Plenary 1. Mon 31 May – talk 2, Jan Borén

Endothelial mechanotransduction, metabolism and lipoprotein transport in atherosclerosis: Jan Borén, Gothenburg, Sweden

Atherosclerosis: metabolism dysfunction drives inflammation in the vessels


Jan Borén is Professor and Chair of the Department of Molecular and Clinical Medicine at the Institute of Medicine, Sahlgrenska Academy at the University of Gothenburg, Director of the Sahlgrenska Center for Molecular and Clinical Medicine, and physician at the Department of Clinical Chemistry, Sahlgrenska University Hospital. After obtaining his MD at the University of Gothenburg, and his PhD at the Department of Medical Biochemistry, University of Gothenburg, he undertook a research fellowship and was Staff Research Investigator at Gladstone Institute of Cardiovascular Disease, University of California San Francisco, USA (1994-1998). His main long-term research interest focuses on understanding the underlying mechanisms that lead to, and consequences of, lipid accumulation in the liver, arterial wall and heart, with the goal of translating this knowledge into effective treatment.

There is incontrovertible evidence that low-density lipoprotein cholesterol (LDL-C) is causal for atherosclerotic cardiovascular disease (ASCVD). Movement of LDL across the endothelium and its accumulation in the arterial wall are the initial steps in atherogenesis. Previously, this was thought to be a passive process initiated by entry at a site of compromised endothelial barrier. Recent insights, however, have overturned this concept. Studies showed that LDL transcytosis across the endothelium is an active process, dependent on the function of caveolae, scavenger receptor B1 (SR-B1), activin receptor-like kinase 1 (ALK1), and LDL receptor (LDLR), whereas high-density lipoproteins (HDL) and its major protein component apolipoprotein AI transcytose endothelial cells through SR-B1, and the ATP-Binding cassette transporters A1 and G1.
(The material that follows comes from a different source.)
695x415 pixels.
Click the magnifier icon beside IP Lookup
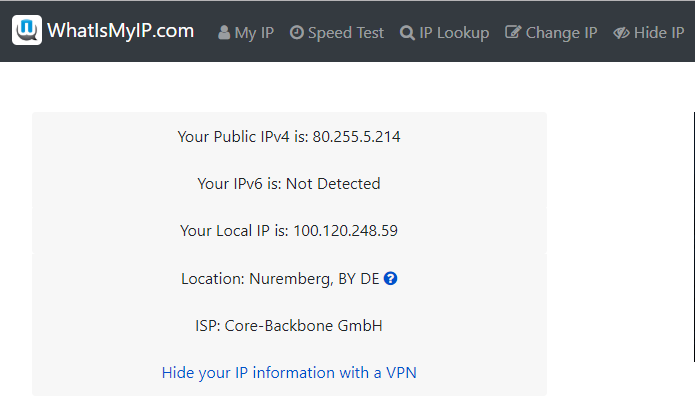click(407, 33)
Furthermore, these lipoprotein receptors also participate in signal transduction to modulate cellular functions to either accelerate or block atherogenesis. While in vitro approaches have identified key players in signal transduction pathways, further study is needed to elaborate signalling pathways by which lipoprotein receptors influence atherogenesis in vivo. Improved understanding of these mechanisms and signalling pathways may offer new therapeutic potential for targeting the early events of atherosclerosis.

Recent references

Borén J, Packard CJ, Taskinen MR. The roles of ApoC-III on the metabolism of triglyceride-rich lipoproteins in humans. Front Endocrinol (Lausanne). 2020;11:474.
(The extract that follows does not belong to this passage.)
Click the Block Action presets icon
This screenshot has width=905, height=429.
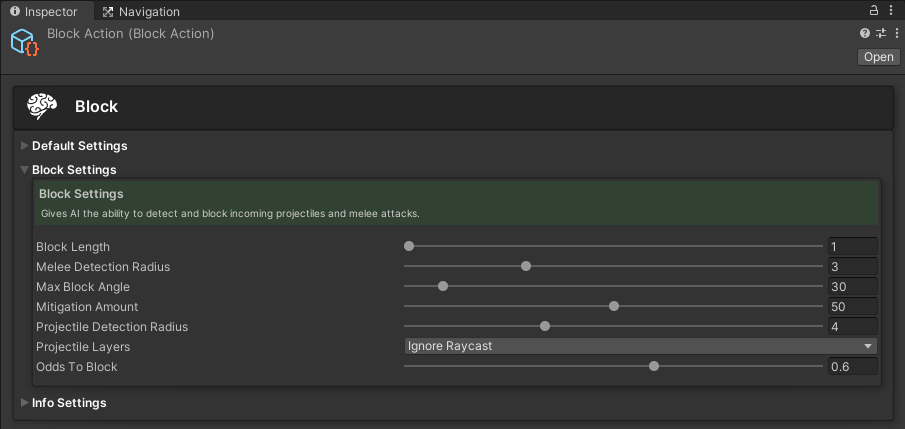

Borén J, Chapman MJ, Krauss RM, Packard CJ, Bentzon JF, Binder CJ, Daemen MJ, Demer LL, Hegele RA, Nicholls SJ, Nordestgaard BG, Watts GF, Bruckert E, Fazio S, Ference BA, Graham I, Horton JD, Landmesser U, Laufs U, Masana L, Pasterkamp G, Raal FJ, Ray KK, Schunkert H, Taskinen MR, van de Sluis B, Wiklund O, Tokgozoglu L, Catapano AL, Ginsberg HN. Low-density lipoproteins cause atherosclerotic cardiovascular disease: pathophysiological, genetic, and therapeutic insights: a consensus statement from the European Atherosclerosis Society Consensus Panel. Eur Heart J 2020;41:2313-2330.
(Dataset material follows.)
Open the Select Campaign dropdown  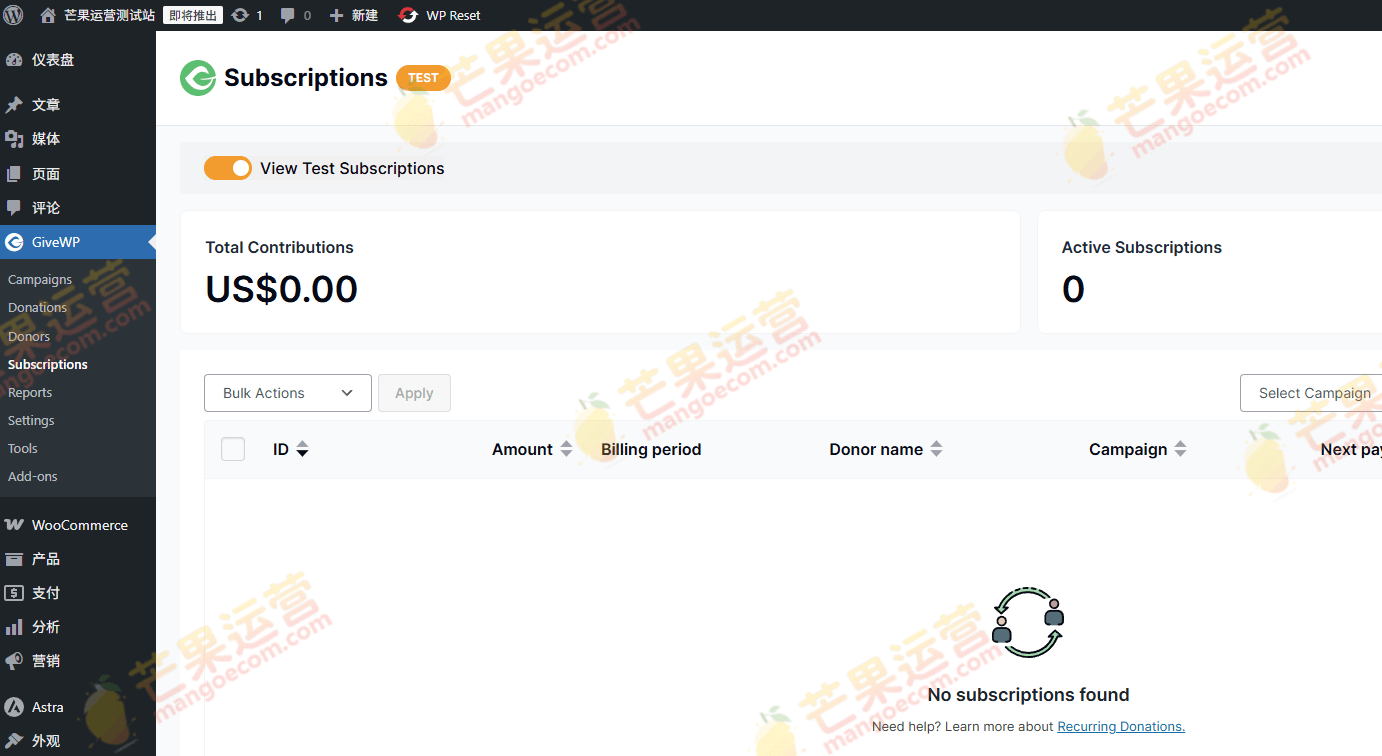click(1315, 393)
Björnson E, Packard CJ, Adiels M, Andersson L, Matikainen N, Söderlund S, Kahri J, Hakkarainen A, Lundbom N, Lundbom J, Sihlbom C, Thorsell A, Zhou H, Taskinen MR, Borén J. Apolipoprotein B48 metabolism in chylomicrons and very low-density lipoproteins and its role in triglyceride transport in normo- and hypertriglyceridemic human subjects. J Intern Med 2020;288:422-438.